| Instructions to follow |
The records should be restated exactly from their first line through the line with "Given: Click the" in it.

| Records for this task |
*-*-*

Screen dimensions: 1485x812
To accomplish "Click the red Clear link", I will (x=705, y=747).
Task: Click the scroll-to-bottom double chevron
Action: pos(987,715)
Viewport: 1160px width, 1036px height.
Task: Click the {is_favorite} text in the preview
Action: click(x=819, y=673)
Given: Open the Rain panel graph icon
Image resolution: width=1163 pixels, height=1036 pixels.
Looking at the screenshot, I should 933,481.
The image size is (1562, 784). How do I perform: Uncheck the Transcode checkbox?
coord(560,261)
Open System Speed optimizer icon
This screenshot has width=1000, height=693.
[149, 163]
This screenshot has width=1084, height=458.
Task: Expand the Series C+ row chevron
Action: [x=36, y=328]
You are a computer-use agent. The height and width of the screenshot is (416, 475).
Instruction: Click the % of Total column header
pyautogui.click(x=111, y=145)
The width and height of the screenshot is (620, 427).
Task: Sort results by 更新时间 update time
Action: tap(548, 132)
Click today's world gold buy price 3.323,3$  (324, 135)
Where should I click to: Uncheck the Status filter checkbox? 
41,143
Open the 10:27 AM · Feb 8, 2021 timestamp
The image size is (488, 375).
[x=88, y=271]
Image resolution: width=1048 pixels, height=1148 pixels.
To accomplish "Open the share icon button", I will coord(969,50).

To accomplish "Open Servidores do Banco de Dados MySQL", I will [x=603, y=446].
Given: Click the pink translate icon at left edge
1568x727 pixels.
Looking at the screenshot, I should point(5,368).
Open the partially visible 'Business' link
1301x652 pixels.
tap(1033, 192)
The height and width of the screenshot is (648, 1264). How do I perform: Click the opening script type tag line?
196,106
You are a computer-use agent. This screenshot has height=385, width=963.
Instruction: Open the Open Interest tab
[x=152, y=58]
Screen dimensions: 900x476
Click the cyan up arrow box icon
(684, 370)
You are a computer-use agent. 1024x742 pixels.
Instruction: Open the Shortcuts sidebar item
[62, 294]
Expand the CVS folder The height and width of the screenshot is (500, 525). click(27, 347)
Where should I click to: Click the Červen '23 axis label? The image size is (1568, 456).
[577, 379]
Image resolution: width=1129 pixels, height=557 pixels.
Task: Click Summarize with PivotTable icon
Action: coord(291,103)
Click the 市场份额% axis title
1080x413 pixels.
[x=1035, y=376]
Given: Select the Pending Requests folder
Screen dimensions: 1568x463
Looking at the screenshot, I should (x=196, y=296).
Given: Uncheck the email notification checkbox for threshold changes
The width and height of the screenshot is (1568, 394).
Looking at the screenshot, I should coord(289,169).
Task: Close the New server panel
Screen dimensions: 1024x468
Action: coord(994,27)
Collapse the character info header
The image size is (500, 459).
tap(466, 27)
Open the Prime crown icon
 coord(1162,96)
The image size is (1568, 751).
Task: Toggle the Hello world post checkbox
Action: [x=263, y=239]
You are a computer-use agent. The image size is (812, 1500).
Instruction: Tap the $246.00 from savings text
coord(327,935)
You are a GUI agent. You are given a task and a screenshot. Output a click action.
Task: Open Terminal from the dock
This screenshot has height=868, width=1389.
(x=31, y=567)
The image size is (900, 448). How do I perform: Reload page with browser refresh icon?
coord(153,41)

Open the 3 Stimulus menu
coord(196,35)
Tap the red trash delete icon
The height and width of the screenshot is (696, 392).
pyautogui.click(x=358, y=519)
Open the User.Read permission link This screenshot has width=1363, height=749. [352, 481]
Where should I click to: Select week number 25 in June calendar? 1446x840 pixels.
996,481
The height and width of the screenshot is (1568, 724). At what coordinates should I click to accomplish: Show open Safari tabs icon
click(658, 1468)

*-*-*

| Solution |
Screen dimensions: 1485x812
To accomplish "Click the red Clear link", I will (x=705, y=747).
Task: Click the scroll-to-bottom double chevron
Action: pos(987,715)
Viewport: 1160px width, 1036px height.
Task: Click the {is_favorite} text in the preview
Action: click(x=819, y=673)
Given: Open the Rain panel graph icon
Image resolution: width=1163 pixels, height=1036 pixels.
Looking at the screenshot, I should 933,481.
The image size is (1562, 784). How do I perform: Uncheck the Transcode checkbox?
coord(560,261)
Open System Speed optimizer icon
This screenshot has width=1000, height=693.
[149, 163]
This screenshot has width=1084, height=458.
Task: Expand the Series C+ row chevron
Action: [x=36, y=328]
You are a computer-use agent. The height and width of the screenshot is (416, 475).
Instruction: Click the % of Total column header
pyautogui.click(x=111, y=145)
The width and height of the screenshot is (620, 427).
Task: Sort results by 更新时间 update time
Action: tap(548, 132)
Click today's world gold buy price 3.323,3$  (324, 135)
Where should I click to: Uncheck the Status filter checkbox? 
41,143
Open the 10:27 AM · Feb 8, 2021 timestamp
The image size is (488, 375).
[x=88, y=271]
Image resolution: width=1048 pixels, height=1148 pixels.
To accomplish "Open the share icon button", I will coord(969,50).

To accomplish "Open Servidores do Banco de Dados MySQL", I will [x=603, y=446].
Given: Click the pink translate icon at left edge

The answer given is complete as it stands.